Extracted information:
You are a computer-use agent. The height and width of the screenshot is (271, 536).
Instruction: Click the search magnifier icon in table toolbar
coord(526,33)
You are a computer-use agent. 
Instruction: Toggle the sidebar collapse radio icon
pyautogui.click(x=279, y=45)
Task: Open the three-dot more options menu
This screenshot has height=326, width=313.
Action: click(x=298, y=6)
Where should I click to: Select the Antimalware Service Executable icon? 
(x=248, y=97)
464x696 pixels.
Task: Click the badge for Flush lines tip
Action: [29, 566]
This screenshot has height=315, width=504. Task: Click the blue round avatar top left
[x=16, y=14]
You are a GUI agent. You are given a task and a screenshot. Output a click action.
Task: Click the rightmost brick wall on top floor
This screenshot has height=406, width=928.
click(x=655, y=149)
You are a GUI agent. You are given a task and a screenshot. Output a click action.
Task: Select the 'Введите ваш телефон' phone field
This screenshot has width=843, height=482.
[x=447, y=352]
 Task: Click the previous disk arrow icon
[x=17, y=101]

Set problem:
Turn the rows above into a numbered list, leaving out any blank lines.

Complete answer:
1. You are a computer-use agent. The height and width of the screenshot is (271, 536).
2. Instruction: Click the search magnifier icon in table toolbar
3. coord(526,33)
4. You are a computer-use agent. 
5. Instruction: Toggle the sidebar collapse radio icon
6. pyautogui.click(x=279, y=45)
7. Task: Open the three-dot more options menu
8. This screenshot has height=326, width=313.
9. Action: click(x=298, y=6)
10. Where should I click to: Select the Antimalware Service Executable icon? 
11. (x=248, y=97)
12. 464x696 pixels.
13. Task: Click the badge for Flush lines tip
14. Action: [29, 566]
15. This screenshot has height=315, width=504. Task: Click the blue round avatar top left
16. [x=16, y=14]
17. You are a GUI agent. You are given a task and a screenshot. Output a click action.
18. Task: Click the rightmost brick wall on top floor
19. This screenshot has height=406, width=928.
20. click(x=655, y=149)
21. You are a GUI agent. You are given a task and a screenshot. Output a click action.
22. Task: Select the 'Введите ваш телефон' phone field
23. This screenshot has width=843, height=482.
24. [x=447, y=352]
25.  Task: Click the previous disk arrow icon
26. [x=17, y=101]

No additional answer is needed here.